After all, says Knight, nobody has ever complained about East Tennessee's graduates. "Our employer surveys are saying we're doing a good job. Our teachers are finding jobs, and the one measure of outcomes that we've had, which is the Tennessee report card, we've done pretty well," Knight says.

That report card, he says, shows that East Tennessee State is producing teachers who are raising student achievement, which is why Leslie Pool and Brian Beeh, both candidates to become reading teachers, say their program can't possibly be among the worst in the nation.

"I feel prepared and I feel comfortable walking into a classroom and being able to teach children," says Pool.

"I am kind of shocked that we're listed at the bottom because I feel I'm getting a good education," Beeh says.

The National Council on Teacher Quality zeroed in on two major areas: how education schools prepared students for the classroom and whether that preparation had anything to do with the growing demand on teachers to show they're actually raising students' performance. Walsh says consumers — namely school districts and people going into teaching — need to know.

"If consumers know who's doing a great job, they're going to gravitate towards those programs; they're going to stay away from those that are weak. Those weak ones will have a choice: They either work to get a lot better or they go out of business for lack of clientele," she says. "That's our primary goal — to just give consumers a much better idea of where to go."

Arthur Levine, former president of Teachers College-Columbia University, says that goal is fine but urges caution. "Before we close down failing programs, we ought to have really strong data about which are failing and which ones aren't," Levine says.

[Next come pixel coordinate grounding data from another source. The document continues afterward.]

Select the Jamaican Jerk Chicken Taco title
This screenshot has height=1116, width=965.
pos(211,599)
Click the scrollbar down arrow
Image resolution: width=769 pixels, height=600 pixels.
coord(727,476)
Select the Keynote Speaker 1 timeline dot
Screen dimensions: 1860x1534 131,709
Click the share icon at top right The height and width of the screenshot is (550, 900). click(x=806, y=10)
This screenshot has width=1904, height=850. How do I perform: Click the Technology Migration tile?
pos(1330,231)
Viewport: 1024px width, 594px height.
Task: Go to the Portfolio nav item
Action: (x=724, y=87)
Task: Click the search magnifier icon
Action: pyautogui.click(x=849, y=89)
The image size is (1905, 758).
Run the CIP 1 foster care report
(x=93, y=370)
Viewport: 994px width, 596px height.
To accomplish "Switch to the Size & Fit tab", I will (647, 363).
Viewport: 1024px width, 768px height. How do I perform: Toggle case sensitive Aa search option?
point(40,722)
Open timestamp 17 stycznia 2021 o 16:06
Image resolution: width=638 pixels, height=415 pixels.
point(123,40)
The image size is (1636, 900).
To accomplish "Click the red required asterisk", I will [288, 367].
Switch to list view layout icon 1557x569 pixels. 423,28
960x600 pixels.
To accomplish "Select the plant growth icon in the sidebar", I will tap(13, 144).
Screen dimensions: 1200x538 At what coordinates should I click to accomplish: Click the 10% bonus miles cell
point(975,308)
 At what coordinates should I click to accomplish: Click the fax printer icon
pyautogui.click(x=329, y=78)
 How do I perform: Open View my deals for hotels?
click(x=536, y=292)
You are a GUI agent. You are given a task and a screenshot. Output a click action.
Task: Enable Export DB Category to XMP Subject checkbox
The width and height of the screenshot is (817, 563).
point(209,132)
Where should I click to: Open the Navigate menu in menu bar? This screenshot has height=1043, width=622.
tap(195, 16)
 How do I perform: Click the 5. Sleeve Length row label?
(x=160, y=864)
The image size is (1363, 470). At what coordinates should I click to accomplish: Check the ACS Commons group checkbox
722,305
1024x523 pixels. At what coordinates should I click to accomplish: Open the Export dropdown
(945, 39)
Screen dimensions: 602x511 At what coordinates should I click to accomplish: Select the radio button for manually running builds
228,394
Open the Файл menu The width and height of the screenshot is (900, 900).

The study does not offer strong data, he says. Levine has spent most of his career trying to reform schools of education. He gives the study an incomplete for relying too heavily on course descriptions rather than actually observing how faculty prepare students for the real world.

The bottom line, Levine says, is that "the measure of the success of any teacher education program is how well the graduates are doing with the children in their classes. That's the only thing that matters — not the process by which we prepared those teachers."

Efforts to measure that though are in their infancy. Still, the study, with all its limitations, will have an impact, he says. The question is: How will institutions respond?

"Actually, we don't expect them to respond at all," Walsh says. "I can point to a hill graveyard of failed efforts to try to get teacher education to change. What's different about what we're doing is that if they don't change, they're going to feel it in the pocketbook."

The concern, says Levine, is that this could backfire and further polarize the debate over the future of teacher education, whether it can be repaired or whether it's so broken it needs to be replaced.